Quinton on the Soul and Personal Idenity

Quinton: "The Soul"
Quinton undertakes the task of describing how we can allow for a soul that is not dependent upon any particular piece of matter, but which can be consistent with physicalist theories, and which can provide an account of personal identity.
  1. The Soul And Spiritual Substance
    • Quinton points out two traditional notions of soul, one Aristotleannotion of the animating principle, the other as consciousness.
    • Quinton's main focus in this section is to indicate three problems with the idea that we can explain with personal identity with a theory that the soul is a different substance. (1) We have no way to identify the parts of an immaterial soul without reference to the person, so it cannot explain personal identity; (2) we don't have any third person criteria to identify the features of any immaterial soul (and these features can change and the person remains); (3) a spiritual substance is only first-person observable, and we each cannot contrast it with any other spiritual substance, and so cannot see what is unique to it.
    • We talk of experiences always having a subject, but this does not establish that there is a thing, the subject, above and beyond the experiences.
    • His goal is to construct a notion of soul that is not materialistic in a simplistic way, and which does not require a theory of the subject.
  2. The Empirical Concept of the Soul
    • His criterion cannot be the body, since that would not allow his goal of a soul that is not simply materialistic.
    • "The soul must... be a series of mental states that is identified through time in virtue of the properties and relations of these mental states themselves."
    • He accepts a memory theory, and adds to it the notion of character, and requires only that each temporal section of the soul is continuous with the prior section. Here continuity is given by one phase recalling some of the former.

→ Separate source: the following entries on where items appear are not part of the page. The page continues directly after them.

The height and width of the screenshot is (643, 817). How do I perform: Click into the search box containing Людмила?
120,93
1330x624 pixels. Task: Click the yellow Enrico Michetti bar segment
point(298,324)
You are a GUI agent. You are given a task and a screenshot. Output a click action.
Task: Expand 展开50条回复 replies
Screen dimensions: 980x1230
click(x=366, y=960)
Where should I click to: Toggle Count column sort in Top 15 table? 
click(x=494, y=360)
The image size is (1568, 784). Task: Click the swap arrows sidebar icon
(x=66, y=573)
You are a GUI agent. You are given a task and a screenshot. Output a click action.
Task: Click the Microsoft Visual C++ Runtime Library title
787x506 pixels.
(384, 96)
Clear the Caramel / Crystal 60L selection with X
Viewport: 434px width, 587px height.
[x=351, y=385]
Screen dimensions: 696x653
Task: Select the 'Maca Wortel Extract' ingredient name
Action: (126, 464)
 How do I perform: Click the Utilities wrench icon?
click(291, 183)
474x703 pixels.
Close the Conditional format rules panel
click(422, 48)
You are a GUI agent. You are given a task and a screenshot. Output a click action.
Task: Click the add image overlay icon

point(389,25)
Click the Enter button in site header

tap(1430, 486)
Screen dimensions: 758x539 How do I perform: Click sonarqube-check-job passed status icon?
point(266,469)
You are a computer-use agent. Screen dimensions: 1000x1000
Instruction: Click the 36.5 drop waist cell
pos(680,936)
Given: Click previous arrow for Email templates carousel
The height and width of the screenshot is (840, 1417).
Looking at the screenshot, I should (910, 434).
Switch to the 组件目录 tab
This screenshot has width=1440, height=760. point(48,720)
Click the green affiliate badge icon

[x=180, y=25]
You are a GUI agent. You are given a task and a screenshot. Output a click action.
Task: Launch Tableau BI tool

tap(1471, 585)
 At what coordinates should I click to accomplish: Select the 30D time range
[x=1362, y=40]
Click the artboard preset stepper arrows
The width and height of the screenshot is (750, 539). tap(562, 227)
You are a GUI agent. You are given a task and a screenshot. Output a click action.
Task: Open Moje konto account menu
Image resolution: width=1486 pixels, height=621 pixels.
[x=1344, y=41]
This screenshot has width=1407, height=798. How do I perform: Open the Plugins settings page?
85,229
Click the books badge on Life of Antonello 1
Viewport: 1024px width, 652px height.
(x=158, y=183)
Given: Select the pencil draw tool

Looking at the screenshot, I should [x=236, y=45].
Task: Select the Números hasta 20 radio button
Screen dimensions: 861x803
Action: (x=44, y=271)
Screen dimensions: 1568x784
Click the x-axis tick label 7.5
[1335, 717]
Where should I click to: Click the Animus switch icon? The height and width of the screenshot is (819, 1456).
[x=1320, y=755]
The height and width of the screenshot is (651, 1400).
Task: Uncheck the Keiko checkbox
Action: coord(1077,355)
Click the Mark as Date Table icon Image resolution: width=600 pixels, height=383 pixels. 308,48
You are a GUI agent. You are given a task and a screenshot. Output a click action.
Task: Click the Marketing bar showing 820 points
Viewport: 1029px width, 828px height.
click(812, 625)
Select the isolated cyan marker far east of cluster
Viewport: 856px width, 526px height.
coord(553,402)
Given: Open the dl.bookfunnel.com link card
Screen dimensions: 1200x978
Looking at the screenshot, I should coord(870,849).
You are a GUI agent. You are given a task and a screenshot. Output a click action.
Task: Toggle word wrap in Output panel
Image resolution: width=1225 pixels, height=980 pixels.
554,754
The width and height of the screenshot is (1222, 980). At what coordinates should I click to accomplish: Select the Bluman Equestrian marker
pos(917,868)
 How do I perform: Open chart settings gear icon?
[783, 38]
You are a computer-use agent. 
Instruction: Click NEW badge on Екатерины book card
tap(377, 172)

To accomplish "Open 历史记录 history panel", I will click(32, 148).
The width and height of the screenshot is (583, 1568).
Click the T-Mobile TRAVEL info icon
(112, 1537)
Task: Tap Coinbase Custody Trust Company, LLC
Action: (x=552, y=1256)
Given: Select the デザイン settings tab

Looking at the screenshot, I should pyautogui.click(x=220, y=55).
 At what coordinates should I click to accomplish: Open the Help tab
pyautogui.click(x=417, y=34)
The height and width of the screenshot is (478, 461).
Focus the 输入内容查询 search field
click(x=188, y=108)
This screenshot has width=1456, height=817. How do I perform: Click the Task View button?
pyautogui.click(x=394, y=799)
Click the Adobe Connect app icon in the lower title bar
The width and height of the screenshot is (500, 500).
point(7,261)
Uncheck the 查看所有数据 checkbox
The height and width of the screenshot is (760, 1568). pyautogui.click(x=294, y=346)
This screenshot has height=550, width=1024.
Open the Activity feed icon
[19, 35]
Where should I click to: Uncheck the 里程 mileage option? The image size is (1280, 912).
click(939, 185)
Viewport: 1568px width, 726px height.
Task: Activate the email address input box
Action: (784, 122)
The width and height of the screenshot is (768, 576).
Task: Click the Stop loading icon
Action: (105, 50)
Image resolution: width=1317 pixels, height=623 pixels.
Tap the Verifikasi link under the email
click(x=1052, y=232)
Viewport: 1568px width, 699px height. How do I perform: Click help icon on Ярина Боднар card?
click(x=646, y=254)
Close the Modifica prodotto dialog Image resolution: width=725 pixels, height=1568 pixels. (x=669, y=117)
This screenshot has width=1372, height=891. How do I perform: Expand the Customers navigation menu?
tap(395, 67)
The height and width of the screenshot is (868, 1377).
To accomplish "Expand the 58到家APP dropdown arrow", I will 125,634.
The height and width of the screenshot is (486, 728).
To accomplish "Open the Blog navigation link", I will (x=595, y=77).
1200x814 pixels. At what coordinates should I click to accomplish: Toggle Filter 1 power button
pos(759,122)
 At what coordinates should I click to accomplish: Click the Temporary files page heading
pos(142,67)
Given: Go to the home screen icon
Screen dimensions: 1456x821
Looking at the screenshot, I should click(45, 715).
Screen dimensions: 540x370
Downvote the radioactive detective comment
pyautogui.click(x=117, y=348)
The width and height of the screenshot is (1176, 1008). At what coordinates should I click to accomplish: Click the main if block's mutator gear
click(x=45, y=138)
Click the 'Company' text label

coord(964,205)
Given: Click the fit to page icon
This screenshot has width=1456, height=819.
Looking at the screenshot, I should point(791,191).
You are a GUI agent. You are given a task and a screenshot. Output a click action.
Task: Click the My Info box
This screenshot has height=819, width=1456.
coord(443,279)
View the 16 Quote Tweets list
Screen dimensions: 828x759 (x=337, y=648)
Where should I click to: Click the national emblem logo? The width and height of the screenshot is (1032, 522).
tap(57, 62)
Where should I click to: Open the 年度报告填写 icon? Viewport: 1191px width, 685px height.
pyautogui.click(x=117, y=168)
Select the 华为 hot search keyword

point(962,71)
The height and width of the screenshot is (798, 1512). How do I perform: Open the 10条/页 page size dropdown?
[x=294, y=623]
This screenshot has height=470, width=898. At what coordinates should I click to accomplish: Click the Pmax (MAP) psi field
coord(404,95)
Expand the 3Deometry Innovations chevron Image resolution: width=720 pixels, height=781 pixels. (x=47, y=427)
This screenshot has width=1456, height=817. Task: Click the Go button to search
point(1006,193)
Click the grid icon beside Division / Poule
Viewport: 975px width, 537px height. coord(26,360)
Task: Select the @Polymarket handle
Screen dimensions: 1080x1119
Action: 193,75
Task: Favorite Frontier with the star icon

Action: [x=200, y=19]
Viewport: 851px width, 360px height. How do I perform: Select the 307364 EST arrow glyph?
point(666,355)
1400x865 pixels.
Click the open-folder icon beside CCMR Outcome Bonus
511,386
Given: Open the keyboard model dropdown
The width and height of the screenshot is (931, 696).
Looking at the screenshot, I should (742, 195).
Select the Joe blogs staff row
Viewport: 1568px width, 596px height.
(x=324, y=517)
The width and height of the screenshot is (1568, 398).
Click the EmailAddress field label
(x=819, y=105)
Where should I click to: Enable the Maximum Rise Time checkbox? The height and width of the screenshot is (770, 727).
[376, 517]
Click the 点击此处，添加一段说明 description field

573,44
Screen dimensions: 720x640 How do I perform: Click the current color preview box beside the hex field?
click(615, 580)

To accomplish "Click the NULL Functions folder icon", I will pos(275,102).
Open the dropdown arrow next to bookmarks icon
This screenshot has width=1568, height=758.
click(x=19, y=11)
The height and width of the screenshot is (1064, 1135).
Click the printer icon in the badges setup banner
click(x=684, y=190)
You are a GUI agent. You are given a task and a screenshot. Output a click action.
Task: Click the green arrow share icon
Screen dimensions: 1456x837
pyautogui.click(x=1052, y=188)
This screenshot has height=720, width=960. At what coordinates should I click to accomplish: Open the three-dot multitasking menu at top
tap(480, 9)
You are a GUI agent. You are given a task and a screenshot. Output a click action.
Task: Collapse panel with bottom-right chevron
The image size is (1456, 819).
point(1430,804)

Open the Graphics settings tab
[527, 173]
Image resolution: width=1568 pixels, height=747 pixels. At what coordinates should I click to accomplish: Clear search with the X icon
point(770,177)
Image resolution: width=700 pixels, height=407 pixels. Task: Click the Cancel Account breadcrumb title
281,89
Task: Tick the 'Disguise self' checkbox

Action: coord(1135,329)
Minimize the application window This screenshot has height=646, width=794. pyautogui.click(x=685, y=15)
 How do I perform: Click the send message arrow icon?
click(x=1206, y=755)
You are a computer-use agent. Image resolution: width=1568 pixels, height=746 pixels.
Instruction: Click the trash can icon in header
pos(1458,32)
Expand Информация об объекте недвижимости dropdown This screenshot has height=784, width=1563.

    • Soul is "a series of mental states connected by continuity of character and memory.
    • This is not a material soul, as Quinton uses these terms, becuase it could exist in different pieces of matter, if physicalism were true. (Thus, if functionalism were true, Quinton would be calling the functional network of a mind the "soul".)
  3. Mental and Bodily Criteria of Identity
    • His task here is to attack the idea that personal identity is body identity (where body means something like the matter of the whole body).
    • Q tells a ghost story. His point here is that it seems we easily make sense of the notion of a person without his body. If that is so, then our understanding of person does not require a body.
    • Q tells of two men who have very different memories and characters. Then one day they seem to switch characters and memories. He denies that we would say that the same two persons existed, only they switched characters and memories. He says we should say that the two persons instead switched bodies. Thus, the bodies are not the criterion we seem to be using in our notion of a person.
    • Other uses of our notion of a person bear this out. For example, what our affection follows when we like a person.
  4. Memory and Bodily Identity
    • Response to Shoemaker's attack on the memory theory. Shoemaker claims to identify and evaluate memory claims, we first must identify a body that has existed over time (e.g., the speaker).
    • But all that I need to evaluate a person's use of memory claims is that they are stable in a body long enough for me to see that they use those claims as I would.
    • Memory claims are doubtful, but it is not necessary that I establish that a body was in the right place and time for me to consider them warranted.
  5. The Problem of Disembodiment
    • But: must the soul be "linked to" (today, people might say "instantiated in") a body?
    • Quinton is unsure. He claims that we have no problem conceiving of other kinds of things being persons (trees), but that the causal requirements of memory and character may require a body.